If your owners are only willing to punt on two seasons, you are at the mercy of lottery balls and injury luck. Blow one draft, or fall from no. 1 to no. 4 in the Anthony Davis lottery, and the teardown gives way to panicked spending toward mediocrity.
Was that a response to my post or just some extra info for the thread?
It was another quote I found interesting. I don't think it really applies to the Celts, but it's closer than I like.
I don't think it applies. Even the Amir and Lee acquisitions are one-year commitments, and we have a bunch of draft picks that will be completely independent of our record next year (setting aside our own).
Or, look at it this way. Danny hasn't made a single move so far that puts us in a worse position to trade for or sign a star. I'd argue he's put us in a better position. Suppose next year we want to put together a package of IT, Amir Johnson, Terry Rozier and a couple 1st rounders to swing a deadline deal. Isn't that better than any package we could've offered at the deadline this year?
I'd characterize Danny's moves so far as patient, actually.
I agree - the whole idea of getting stuck in the middle or on the treadmill includes locking up your future salary on a roster core that just isn't good enough to legitimately contend. You can even argue this is happening with teams that are considered fringe contenders, like the Clippers - they just don't have enough horses and lack the cap space to get more.
While we had a classic stuck in the middle record and seed last year, we have zero albatross contracts - all of our long-term deals are at very market-friendly prices, and we didn't commit ourselves to much of anything this offseason, other than Crowder, who again is fairly cheap. Add to that a bunch of future picks, some of which have a chance to pay off in a major way, and I think Danny has done a great job of putting us in a position where we can actually be a decent team while still getting good draft picks AND having the contracts to trade for or sign better talent along the way.
It's true, the Celts aren't stuck in the middle, but apparently they are content to be there.
Again, I think the best comparison for this Celts team is the Rockets circa 2009-2012 (post-Yao, pre-Harden).
If the Nets picks turn into gold or a Harden opportunity comes along, we're in business. If not, we could be hanging out in the middle for a while only to wave the flag and bottom out again a couple years from now.

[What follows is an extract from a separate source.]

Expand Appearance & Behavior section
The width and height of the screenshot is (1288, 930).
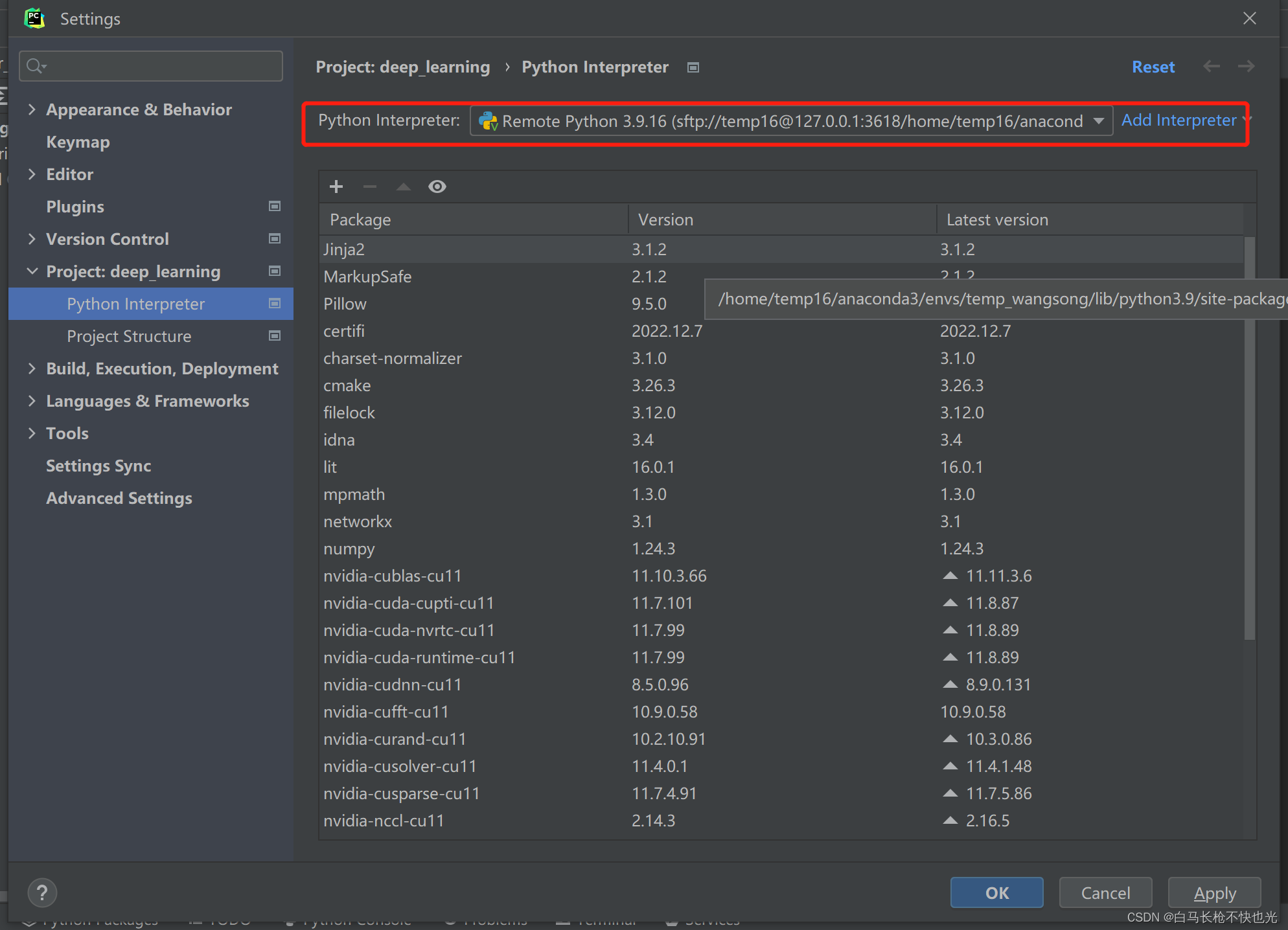pos(32,109)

Maybe it's silly to sound bitter about the team deciding to try and be decent this year. A few weeks ago I was convinced that after a 40 win season that hurt the team pretty significantly in the draft (based on Ainge's offer for #9), Danny would find a way to engineer this thing upwards or else engineer it in the opposite direction.
Instead, the Celts have apparently decided that just treading water is the best option. No, they're not locked into their current position, but it looks like they may be in substantially the same position in June 2016 as they were in June 2015. That's still purgatory in my eyes.
See, I think this is an overly cynical characterization. Look at our roster situation at the beginning and end of each of the last two seasons, and our likely roster at the beginning of the next. Three things stand out:
- The talent level is increasing. Even while shedding guys like Rondo and Green, our roster has more or less continually improved, though it's hard to separate that from our system making guys look fairly good in bigger roles.
- Salary flexibility is increasing. Partly because of the salary cap expanding and Wallace's bad deal winding down (and now gone), but we have more room each season than we did the last. The only salary commitments we've got for 16-17 are IT, Bradley, Crowder, and some modest rookie deals. All solid, fairly low-dollar deals.
- Trade resources are increasing. We don't have any clear blue-chip prospects to throw around, which is admittedly bad, but we have young guys on rookie deals. We have established rotation players on cheap contracts. We have big expiring deals and small expiring deals. We have big, medium, and small unguaranteed deals. And our stock of picks is staying fairly constant, and some are looking better as the teams they came from appear to be falling off.
While there's that glaring hole of a clear #1 centerpiece for a big deal, there's basically no conceivable trade that we wouldn't be able to enable for a willing partner. There's no player or players we couldn't sign this offseason, or probably the next one. And we don't even have to suck to be able to get one or more lottery picks next year.
All of this doesn't strike me as "content to stay in the middle" or "treading water", it looks very much to me like a team that keeps improving its immediate position without tying its hands for the bigger steps forward it needs to take later. Of course there's no guarantee a great player will become available for us, but there's no guarantee that'll happen through any other approach either.
Bottom line, I wish we'd been able to make one of those gamechanger moves already, but we're in an extremely strong position to do so for the foreseeable future. The only thing I can really fault Danny for is not taking a bigger risk to nab one of those potential blue-chip pieces like Giannis that teams might be more willing to build a star trade around. Outside of that, we can continue to improve modestly and win games in the short-term while maintaining a ludicrous number of angles for trying to make that big leap later. I don't think we can ask for much more at this stage.